Respectful Insolence

A magic helmet to cure Alzheimer’s disease?

Several readers have e-mailed me this story. It’s about a device developed in the U.K.. Based on near infrared light (NIR), the device, it is claimed by its creator, will be a major step forward for the treatment of Alzheimer’s disease. He even made some very bold claims that it could not just slow the cognitive decline associated with dementia due to Alzheimer’s disease but actually reverse it.

Fortunately, a friend over at Science-Based Medicine has taken the time to separate the hype from the scientific basis behind this device. Suffice it to say that, although it’s not totally scientifically implausible, the reports are clearly more salesmanship than science. It’s possible that this device may be helpful in slowing the loss of neurons due to the progression of Alzheimer’s disease, but it’s been by no means shown convincingly, even in mouse models. Let’s put it this way: The investigators should go back and do the work necessary to figure out if (1) there really is a mechanism by which NIR could ameliorate damage to neurons and (2) if there’s a shred of real scientific evidence that it actually works in humans before hyping it to the press like this.

Comments

  1. #1 daedalus2u
    January 28, 2008

    So that is the secret of Orac’s mental prowess. His brain is a box chock full of LEDs.

  2. #2 Eamon Knight
    January 28, 2008

    I’m just waiting for the “light therapy” woo people to jump on this as vindication.

  3. #3 Joe
    January 28, 2008

    How much cranial NIR do I experience if I venture outside in the sunlight?

  4. #4 Schwartz
    January 28, 2008

    I’m surprised this one didn’t get the full slam dunk from Orac. This guy was smart enough to invent something that was plausible to some degree while being hard to discount without further investigation.

    It reads like they plan to investigate further though.

  5. #5 melanie chavin
    January 28, 2008

    According to the article, the infra-red light emmitted by the helmet stimulates the growth of cells…forget about Alzheimer’s. There would be a bigger market in curing male pattern baldness.

  6. #6 Eamon Knight
    January 28, 2008

    But does the wavelength they are using actually penetrate the skull? And will it do anything beyond a little local heating? (Which I suppose would stimulate blood flow, if nothing else)

  7. #7 Vorn
    January 28, 2008

    Now all we need is a spear that cures heart disease, and Elmer Fudd will be the savior of a generation.

    Vorn

  8. #8 Confused
    January 29, 2008

    Okay, so the heirarchy of science reporting in the UK runs something like this:

    Peer reviewed literature > New Scientist (mostly reliable science, but tendency to overhype everything) > Guardian/Telegraph (broadsheet newspapers, sometimes make mistakes but usually reliable) > BBC News (frequently make mistakes) > Daily Mail (wise to question every sentence) > Daily Sport (softcore porn and stories about hamsters with magic powers)

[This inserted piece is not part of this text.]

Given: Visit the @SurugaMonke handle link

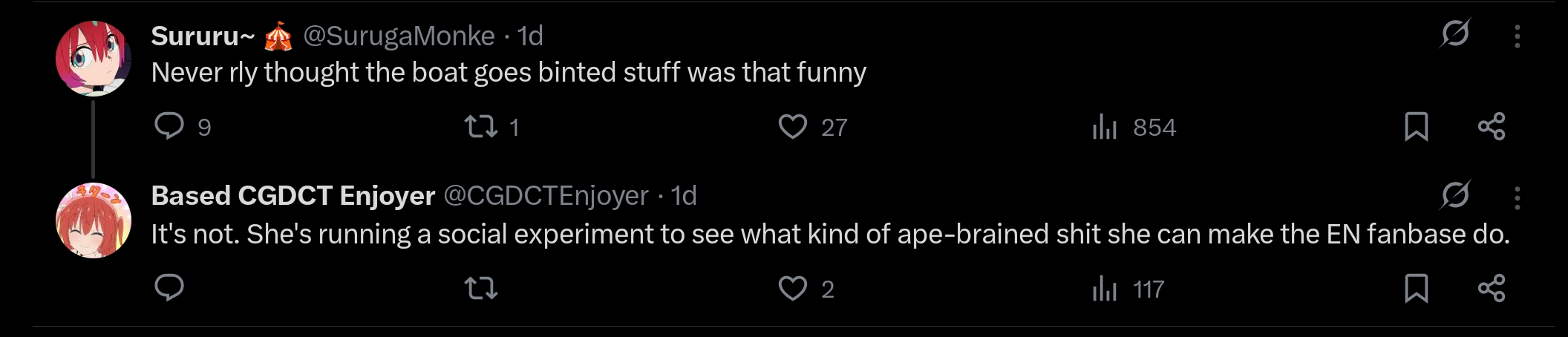Looking at the screenshot, I should [399, 36].
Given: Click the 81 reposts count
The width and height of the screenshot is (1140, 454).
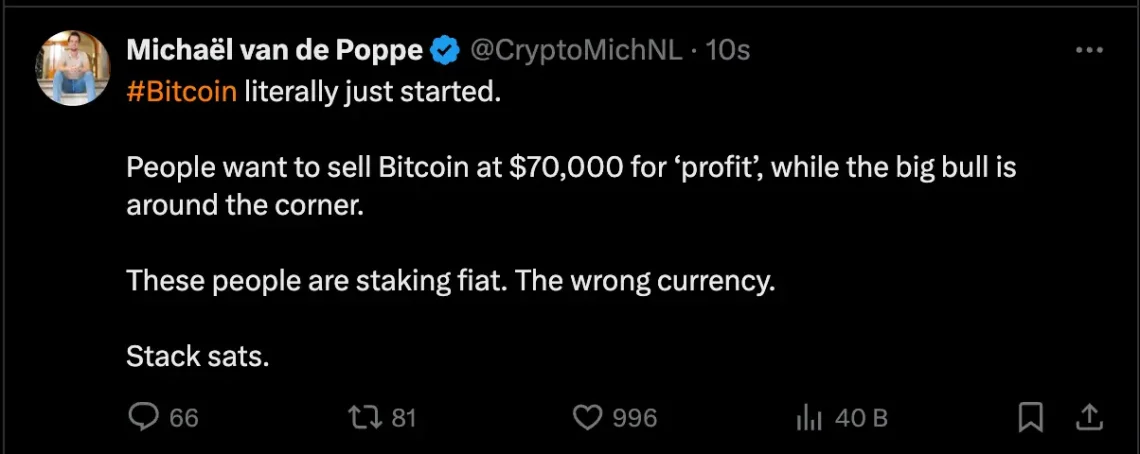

    Unless there’s another reference from higher up that ladder, DON’T take it more seriously than the BBCs claim that blondes will be extinct in 200 years.

  9. #9 Orac
    January 29, 2008

    I don’t have the link handy, but it wasn’t just the Daily Mail. I saw it on BBC News as well, and now it’s showing up on ABC News.

  10. #10 jay
    January 29, 2008

    I posted this on sciencebasedmedicine as well:

    A couple of questions come to mind.

    1) A mouse skull is VASTLY thinner than a human skull, a mouse brain is vastly smaller, i.e. radiation that would penetrate through a mouse skull and brain would barely reach the outer layer of a human brain. Goosing up the power would seem to provide lots of scalp burns, and would heat the outer part of the brain significantly trying to treat the inner part.

    2) NIR is abundant in sunlight. Why doesn’t walking around in the sun provice the same miraculous effect?

  11. #11 cm
    January 29, 2008

    Did you really say “VASTLY thinner”?

  12. #12 cm
    January 29, 2008

    (ok, no, you wrote it).

    And recall, the mouse model used were the so-called “numbskull mice”, with the mutation which causes the skull to thicken to the same size as a human’s. (And they are so dumb!).

  13. #13 Joshua
    January 29, 2008

    How could this possibly be true when the last YFDoW conclusively proved that Alzheimer’s is caused by wearing shoes?